Le dicen borracho, juerguero, mujeriego, parrandero y es verdad, pero tampoco es el único presidente acusado de tener una hija fuera del matrimonio, es casi una regla y nada de eso descalificó a nadie en el pasado, tal vez si en el futuro.
Juran que ya sabían de su total ausencia de escrúpulos y valores y poco menos que conocían lo que estaba sucediendo con Odebrecht y eso tampoco es verdad.
El escándalo de Lava Jato estalló en Brasil, que es donde primero estalló, en el año 2014, ocho años después que Toledo dejó el gobierno y entregó a Alan García y años después que García entregó la posta a Ollanta Humala.
No habríamos conocido nada de la mafia brasileña si no fuera por las investigaciones en ese país, que dieron lugar al más grande caso de corrupción jamás imaginado en el continente americano. En Perú el caso Lava Jato agarró fuerza recién en el 2016, en el gobierno de Pedro Pablo Kuczynski.
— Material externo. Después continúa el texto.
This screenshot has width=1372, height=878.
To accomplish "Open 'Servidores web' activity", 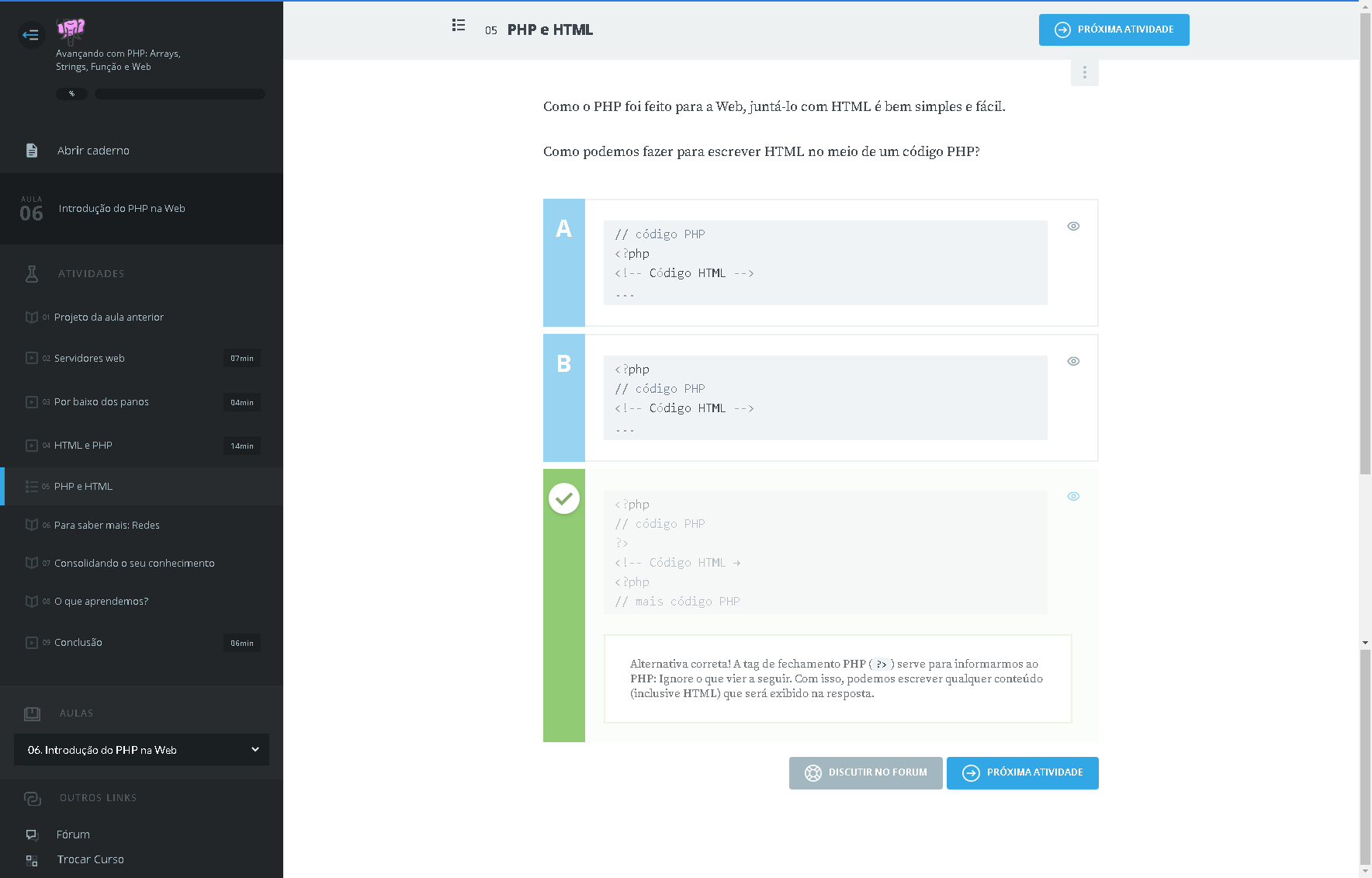I will [89, 359].
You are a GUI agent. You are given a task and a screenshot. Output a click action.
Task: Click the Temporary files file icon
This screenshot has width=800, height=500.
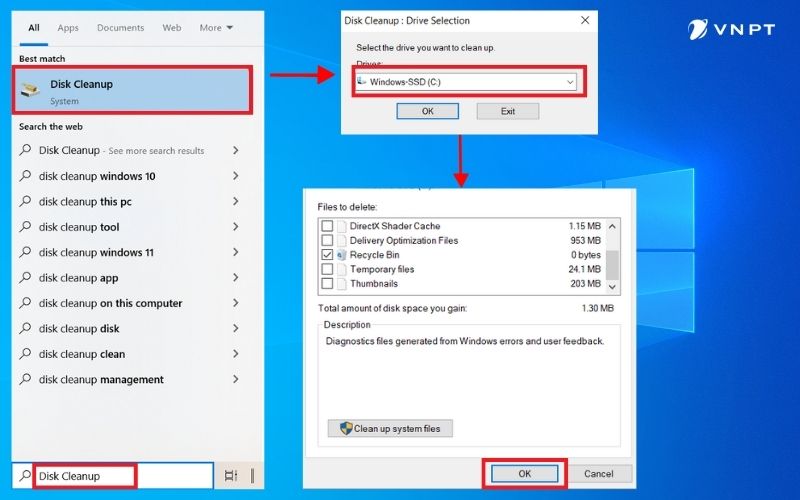[342, 269]
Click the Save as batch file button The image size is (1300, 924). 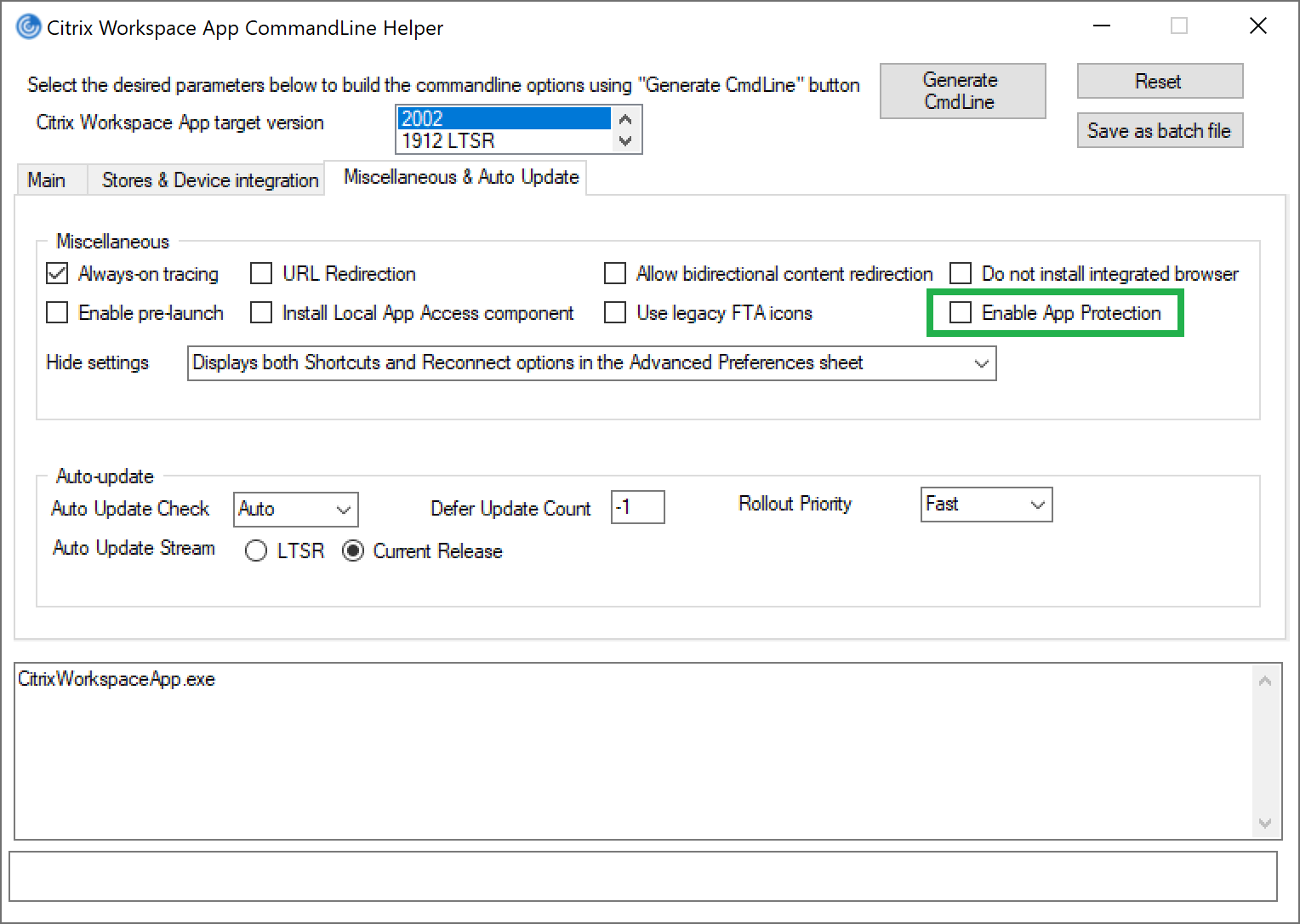click(x=1159, y=131)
No es cierto que alguien hubiese advertido los negociados bajo la mesa que la fiscalía denuncia varios años después, cuando comenzaron a cantar los representantes de las empresas constructoras brasileñas que se adueñaron de las obras públicas, en una docena de países.
Es obvio que se trató de un engranaje dirigido desde el poder político, con la complicidad de gobernantes que se arrodillaron a los dictados del Foro de Sao Paulo. Más que robo de dinero fue la plataforma para hacerse del poder absoluto en el continente.
Toledo cayó como cayeron otros presidentes que también están en la mira de la fiscalía, aunque con resultados menos efectivos. Dependerá de la letra con la que esta vez cante el “Amor amor” con el que sedujo a los electores.
Mientras tanto ahora son tres los tristes tigres que desde Barbadillo le dicen al mundo que en el Perú no nos andamos por las ramas a la hora de administrar la justicia.